• Information shown
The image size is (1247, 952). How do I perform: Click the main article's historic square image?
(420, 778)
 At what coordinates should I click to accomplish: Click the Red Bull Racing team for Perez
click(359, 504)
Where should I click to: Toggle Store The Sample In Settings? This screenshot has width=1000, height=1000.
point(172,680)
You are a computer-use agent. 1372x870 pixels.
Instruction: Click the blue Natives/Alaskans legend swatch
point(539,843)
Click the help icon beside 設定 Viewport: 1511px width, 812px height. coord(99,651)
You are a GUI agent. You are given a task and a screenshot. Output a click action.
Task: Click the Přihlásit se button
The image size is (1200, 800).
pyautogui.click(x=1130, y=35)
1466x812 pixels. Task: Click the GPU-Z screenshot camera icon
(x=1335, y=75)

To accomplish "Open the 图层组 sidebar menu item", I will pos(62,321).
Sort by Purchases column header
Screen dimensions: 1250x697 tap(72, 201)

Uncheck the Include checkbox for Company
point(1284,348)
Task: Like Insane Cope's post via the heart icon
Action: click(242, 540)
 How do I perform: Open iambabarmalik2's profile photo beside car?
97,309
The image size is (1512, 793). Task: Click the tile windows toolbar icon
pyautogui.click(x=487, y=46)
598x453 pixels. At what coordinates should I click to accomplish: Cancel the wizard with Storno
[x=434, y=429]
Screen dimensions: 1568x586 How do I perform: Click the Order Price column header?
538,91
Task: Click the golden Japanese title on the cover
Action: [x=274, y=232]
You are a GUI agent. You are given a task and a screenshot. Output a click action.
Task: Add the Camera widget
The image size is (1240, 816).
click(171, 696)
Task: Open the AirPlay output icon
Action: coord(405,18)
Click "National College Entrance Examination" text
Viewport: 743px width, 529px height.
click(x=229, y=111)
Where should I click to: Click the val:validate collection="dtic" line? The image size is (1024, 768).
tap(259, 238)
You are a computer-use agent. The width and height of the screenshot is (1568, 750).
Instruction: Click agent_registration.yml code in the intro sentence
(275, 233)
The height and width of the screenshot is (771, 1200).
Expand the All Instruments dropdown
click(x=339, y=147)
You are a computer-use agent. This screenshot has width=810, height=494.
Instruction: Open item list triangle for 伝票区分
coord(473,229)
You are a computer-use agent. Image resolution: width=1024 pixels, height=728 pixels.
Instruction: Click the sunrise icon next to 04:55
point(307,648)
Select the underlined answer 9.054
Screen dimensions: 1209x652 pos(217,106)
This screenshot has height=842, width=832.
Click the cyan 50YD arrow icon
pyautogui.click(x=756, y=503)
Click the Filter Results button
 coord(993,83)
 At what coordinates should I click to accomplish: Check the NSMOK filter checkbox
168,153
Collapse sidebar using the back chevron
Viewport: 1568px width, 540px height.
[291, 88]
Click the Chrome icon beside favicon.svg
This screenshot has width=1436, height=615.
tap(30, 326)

• Work to be completed
From the preceding material, extract every line exactly.

• Output of the exercise
The image size is (1247, 952). How do I perform: Click the main article's historic square image?
(420, 778)
 At what coordinates should I click to accomplish: Click the Red Bull Racing team for Perez
click(359, 504)
Where should I click to: Toggle Store The Sample In Settings? This screenshot has width=1000, height=1000.
point(172,680)
You are a computer-use agent. 1372x870 pixels.
Instruction: Click the blue Natives/Alaskans legend swatch
point(539,843)
Click the help icon beside 設定 Viewport: 1511px width, 812px height. coord(99,651)
You are a GUI agent. You are given a task and a screenshot. Output a click action.
Task: Click the Přihlásit se button
The image size is (1200, 800).
pyautogui.click(x=1130, y=35)
1466x812 pixels. Task: Click the GPU-Z screenshot camera icon
(x=1335, y=75)

To accomplish "Open the 图层组 sidebar menu item", I will pos(62,321).
Sort by Purchases column header
Screen dimensions: 1250x697 tap(72, 201)

Uncheck the Include checkbox for Company
point(1284,348)
Task: Like Insane Cope's post via the heart icon
Action: click(242, 540)
 How do I perform: Open iambabarmalik2's profile photo beside car?
97,309
The image size is (1512, 793). Task: Click the tile windows toolbar icon
pyautogui.click(x=487, y=46)
598x453 pixels. At what coordinates should I click to accomplish: Cancel the wizard with Storno
[x=434, y=429]
Screen dimensions: 1568x586 How do I perform: Click the Order Price column header?
538,91
Task: Click the golden Japanese title on the cover
Action: [x=274, y=232]
You are a GUI agent. You are given a task and a screenshot. Output a click action.
Task: Add the Camera widget
The image size is (1240, 816).
click(171, 696)
Task: Open the AirPlay output icon
Action: coord(405,18)
Click "National College Entrance Examination" text
Viewport: 743px width, 529px height.
click(x=229, y=111)
Where should I click to: Click the val:validate collection="dtic" line? The image size is (1024, 768).
tap(259, 238)
You are a computer-use agent. The width and height of the screenshot is (1568, 750).
Instruction: Click agent_registration.yml code in the intro sentence
(275, 233)
The height and width of the screenshot is (771, 1200).
Expand the All Instruments dropdown
click(x=339, y=147)
You are a computer-use agent. This screenshot has width=810, height=494.
Instruction: Open item list triangle for 伝票区分
coord(473,229)
You are a computer-use agent. Image resolution: width=1024 pixels, height=728 pixels.
Instruction: Click the sunrise icon next to 04:55
point(307,648)
Select the underlined answer 9.054
Screen dimensions: 1209x652 pos(217,106)
This screenshot has height=842, width=832.
Click the cyan 50YD arrow icon
pyautogui.click(x=756, y=503)
Click the Filter Results button
 coord(993,83)
 At what coordinates should I click to accomplish: Check the NSMOK filter checkbox
168,153
Collapse sidebar using the back chevron
Viewport: 1568px width, 540px height.
[291, 88]
Click the Chrome icon beside favicon.svg
This screenshot has width=1436, height=615.
tap(30, 326)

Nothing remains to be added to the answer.